E' pur vero che la Storia ci mostra innumerevoli
esempi di grandi migrazioni, che si concludono col predominio di un nuovo
popolo, che si stanzia su un territorio, facendolo suo. Ma nello scontro tra
uomini rossi e uomini bianchi ci furono alcune peculiarità che bisogna
sottolineare. Anzitutto il periodo delle guerre indiane (XIX secolo) non
può assolutamente essere assimilato a periodi storici ben anteriori, che
vedevano i grandi movimenti di popoli causati dalla necessità, inevitabile, di
trovare terre coltivabili, di trovare cioè di che sopravvivere. Qui abbiamo uno
scontro condotto soprattutto nel nome del progresso,
inteso nel senso più materialista e deleterio del termine, nonché del profitto. Se è vero che gli Stati Uniti
d'America nacquero come affermazione di libertà e furono la prima democrazia
moderna, è altrettanto vero che la spinta economica fu determinante nelle
scelte politiche generali e in particolare nella politica verso gli indiani.

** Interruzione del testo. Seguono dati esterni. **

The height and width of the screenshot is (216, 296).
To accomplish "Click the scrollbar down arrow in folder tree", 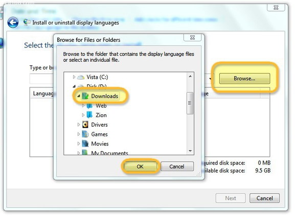I will point(190,151).
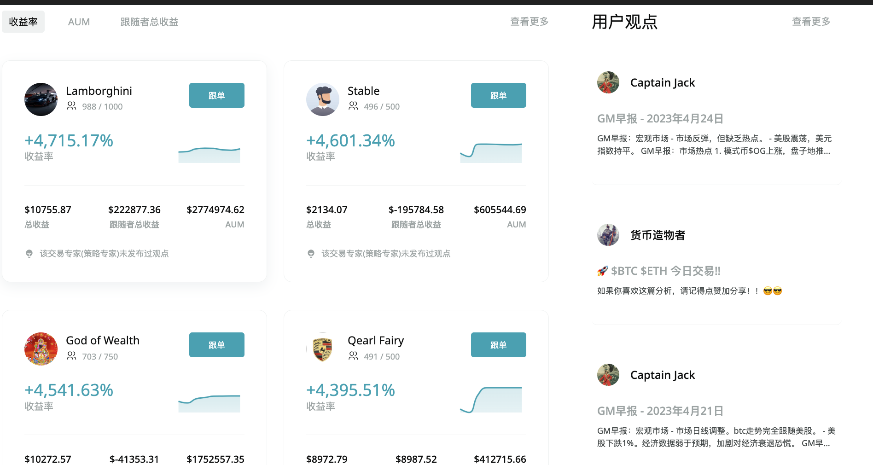Open 货币造物者 author avatar
This screenshot has width=873, height=465.
pyautogui.click(x=608, y=235)
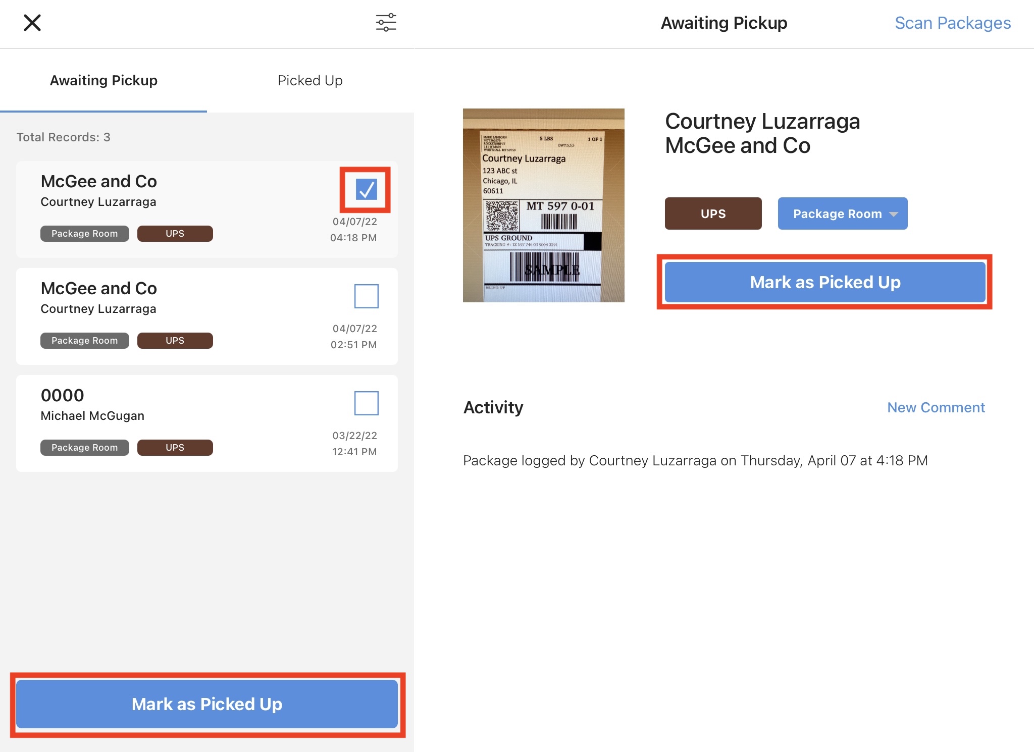Open the shipping label photo thumbnail
1034x752 pixels.
pos(543,205)
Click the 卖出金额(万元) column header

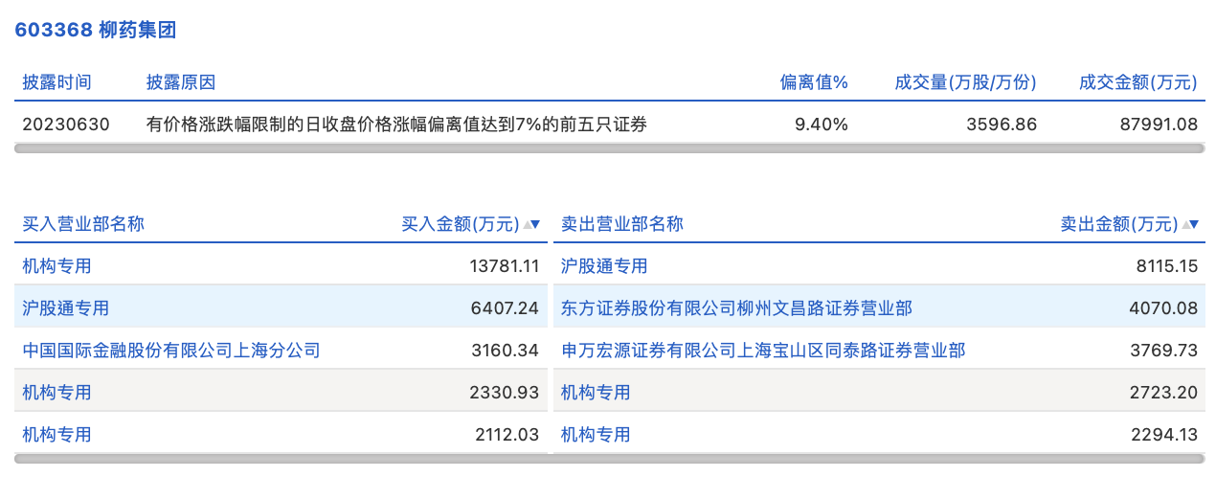pyautogui.click(x=1118, y=224)
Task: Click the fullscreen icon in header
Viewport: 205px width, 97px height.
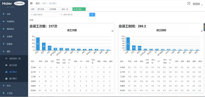Action: pos(189,3)
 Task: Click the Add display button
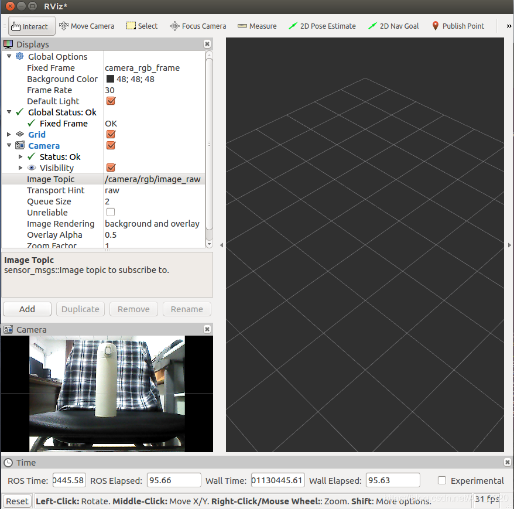tap(27, 309)
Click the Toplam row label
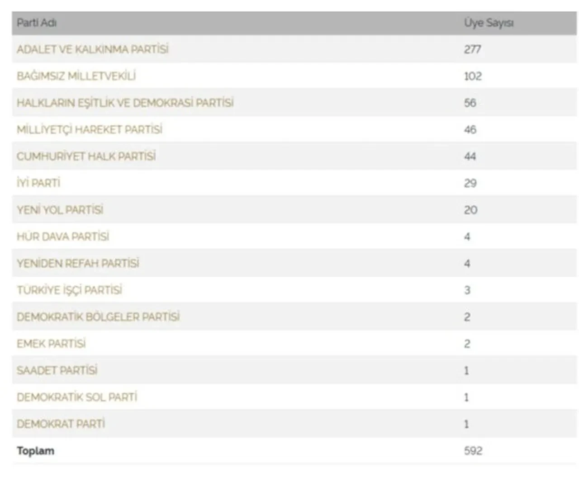 tap(35, 450)
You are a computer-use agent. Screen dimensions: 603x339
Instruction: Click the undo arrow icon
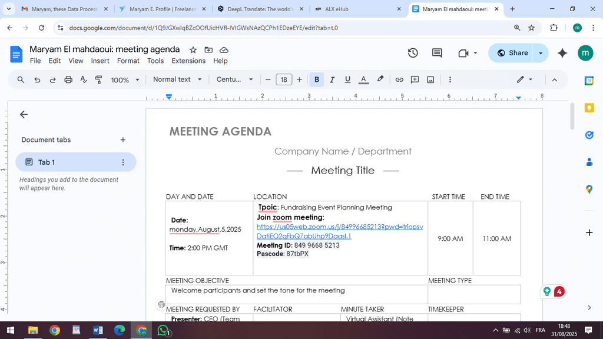(37, 79)
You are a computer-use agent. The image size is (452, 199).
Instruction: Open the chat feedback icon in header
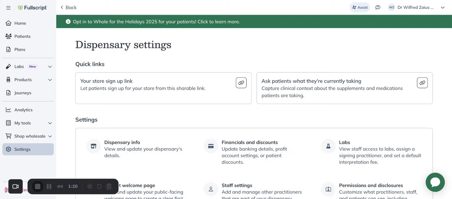[x=378, y=7]
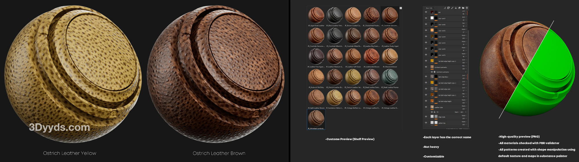579x162 pixels.
Task: Hide the dirt layer
Action: point(426,12)
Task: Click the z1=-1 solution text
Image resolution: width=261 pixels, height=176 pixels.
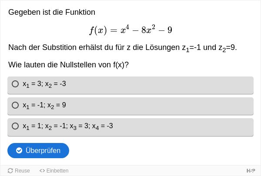Action: [x=191, y=48]
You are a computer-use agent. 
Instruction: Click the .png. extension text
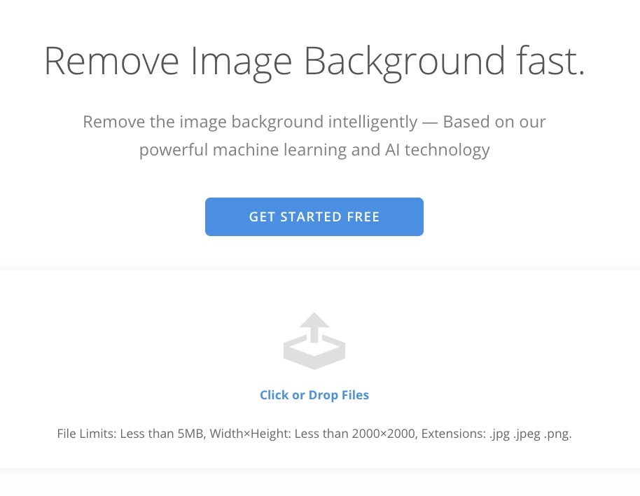(558, 434)
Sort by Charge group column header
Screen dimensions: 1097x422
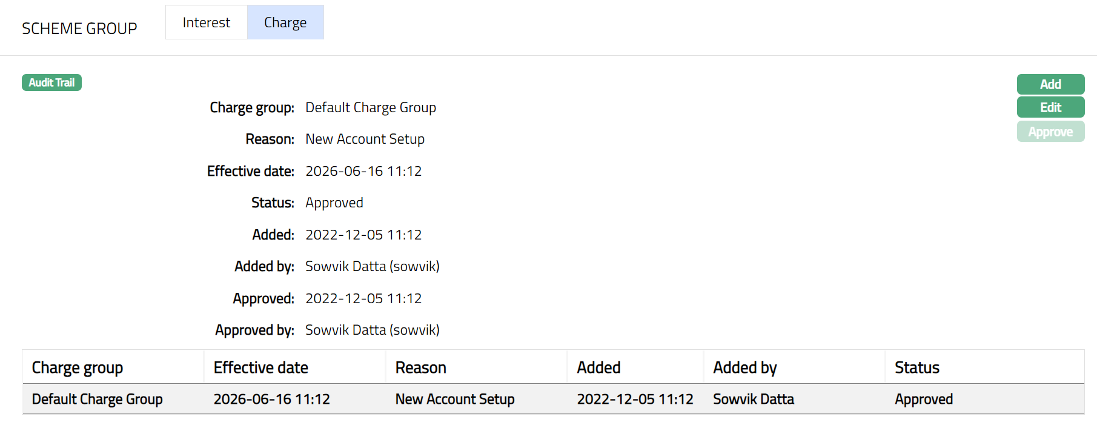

Inoltre lo scontro era tra due civiltà, tra due visioni della vita talmente
diverse tra loro, da divenire inevitabile: ma non per questo accettabile
moralmente. A questo movimento continuo, a questa frenesia di conquista in
tutti i campi, si contrapponevano, nelle grandi pianure a Nord di quel confine
indicativo tracciato dal fiume Arkansas, delle popolazioni che conducevano una
vita totalmente differente, seguendo tradizioni secolari, con una spiritualità
e un contatto, reale, con la natura che li portavano ad essere indifferenti
verso quei valori che invece coinvolgevano profondamente l'uomo bianco.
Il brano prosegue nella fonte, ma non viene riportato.